> Task directions: Below are the records; give again exactly the line with "This screenshot has width=1568, height=658.", the line with "Click the Paste icon in the toolbar", and each line that lies between them, and nothing besides.
*** Opening Given records ***
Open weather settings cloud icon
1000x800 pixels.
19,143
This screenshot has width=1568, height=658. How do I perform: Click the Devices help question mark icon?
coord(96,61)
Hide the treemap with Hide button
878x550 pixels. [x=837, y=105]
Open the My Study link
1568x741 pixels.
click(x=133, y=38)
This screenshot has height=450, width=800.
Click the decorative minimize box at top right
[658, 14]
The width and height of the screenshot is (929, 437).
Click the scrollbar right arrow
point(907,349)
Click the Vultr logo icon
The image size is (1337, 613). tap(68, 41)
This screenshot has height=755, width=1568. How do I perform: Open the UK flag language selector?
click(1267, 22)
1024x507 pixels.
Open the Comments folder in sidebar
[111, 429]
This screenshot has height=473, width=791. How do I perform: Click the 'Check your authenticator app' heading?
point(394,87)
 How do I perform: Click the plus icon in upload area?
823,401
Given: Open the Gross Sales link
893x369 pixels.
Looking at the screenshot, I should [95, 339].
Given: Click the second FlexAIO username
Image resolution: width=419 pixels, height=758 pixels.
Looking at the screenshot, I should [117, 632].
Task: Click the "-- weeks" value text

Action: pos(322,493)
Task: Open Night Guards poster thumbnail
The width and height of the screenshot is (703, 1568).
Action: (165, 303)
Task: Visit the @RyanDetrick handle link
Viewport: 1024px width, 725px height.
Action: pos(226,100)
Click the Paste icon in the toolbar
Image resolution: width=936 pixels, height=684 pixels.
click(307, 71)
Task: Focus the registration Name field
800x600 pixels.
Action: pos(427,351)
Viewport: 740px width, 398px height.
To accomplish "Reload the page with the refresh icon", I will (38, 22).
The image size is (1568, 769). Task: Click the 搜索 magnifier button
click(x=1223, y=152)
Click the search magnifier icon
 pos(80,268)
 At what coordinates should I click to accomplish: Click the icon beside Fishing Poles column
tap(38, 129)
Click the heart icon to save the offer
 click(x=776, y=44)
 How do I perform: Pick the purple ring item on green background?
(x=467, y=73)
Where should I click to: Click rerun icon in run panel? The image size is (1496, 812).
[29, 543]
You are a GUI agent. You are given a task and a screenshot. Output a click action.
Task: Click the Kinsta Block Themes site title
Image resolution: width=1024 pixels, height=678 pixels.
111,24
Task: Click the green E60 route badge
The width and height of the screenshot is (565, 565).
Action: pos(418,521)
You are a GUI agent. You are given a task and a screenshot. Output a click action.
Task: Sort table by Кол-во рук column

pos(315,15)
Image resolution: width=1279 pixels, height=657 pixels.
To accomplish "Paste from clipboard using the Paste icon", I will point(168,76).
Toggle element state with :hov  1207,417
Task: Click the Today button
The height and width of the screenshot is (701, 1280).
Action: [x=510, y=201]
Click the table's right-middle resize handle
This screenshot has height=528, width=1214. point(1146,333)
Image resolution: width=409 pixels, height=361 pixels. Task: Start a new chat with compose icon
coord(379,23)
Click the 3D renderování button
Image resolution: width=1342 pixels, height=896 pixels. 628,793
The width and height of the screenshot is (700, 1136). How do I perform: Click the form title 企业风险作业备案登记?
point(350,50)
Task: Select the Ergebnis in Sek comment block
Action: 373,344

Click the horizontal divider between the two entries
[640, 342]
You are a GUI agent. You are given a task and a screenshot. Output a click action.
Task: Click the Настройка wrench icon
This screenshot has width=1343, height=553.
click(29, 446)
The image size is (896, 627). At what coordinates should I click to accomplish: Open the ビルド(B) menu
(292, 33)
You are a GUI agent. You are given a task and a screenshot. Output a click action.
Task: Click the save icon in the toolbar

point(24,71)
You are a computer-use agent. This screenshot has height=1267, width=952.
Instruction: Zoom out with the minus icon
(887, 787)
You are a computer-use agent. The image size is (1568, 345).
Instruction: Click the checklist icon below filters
*** Closing Given records ***
> Output:
This screenshot has width=1568, height=658. How do I perform: Click the Devices help question mark icon?
coord(96,61)
Hide the treemap with Hide button
878x550 pixels. [x=837, y=105]
Open the My Study link
1568x741 pixels.
click(x=133, y=38)
This screenshot has height=450, width=800.
Click the decorative minimize box at top right
[658, 14]
The width and height of the screenshot is (929, 437).
Click the scrollbar right arrow
point(907,349)
Click the Vultr logo icon
The image size is (1337, 613). tap(68, 41)
This screenshot has height=755, width=1568. How do I perform: Open the UK flag language selector?
click(1267, 22)
1024x507 pixels.
Open the Comments folder in sidebar
[111, 429]
This screenshot has height=473, width=791. How do I perform: Click the 'Check your authenticator app' heading?
point(394,87)
 How do I perform: Click the plus icon in upload area?
823,401
Given: Open the Gross Sales link
893x369 pixels.
Looking at the screenshot, I should [95, 339].
Given: Click the second FlexAIO username
Image resolution: width=419 pixels, height=758 pixels.
Looking at the screenshot, I should [117, 632].
Task: Click the "-- weeks" value text

Action: pos(322,493)
Task: Open Night Guards poster thumbnail
The width and height of the screenshot is (703, 1568).
Action: (165, 303)
Task: Visit the @RyanDetrick handle link
Viewport: 1024px width, 725px height.
Action: pos(226,100)
Click the Paste icon in the toolbar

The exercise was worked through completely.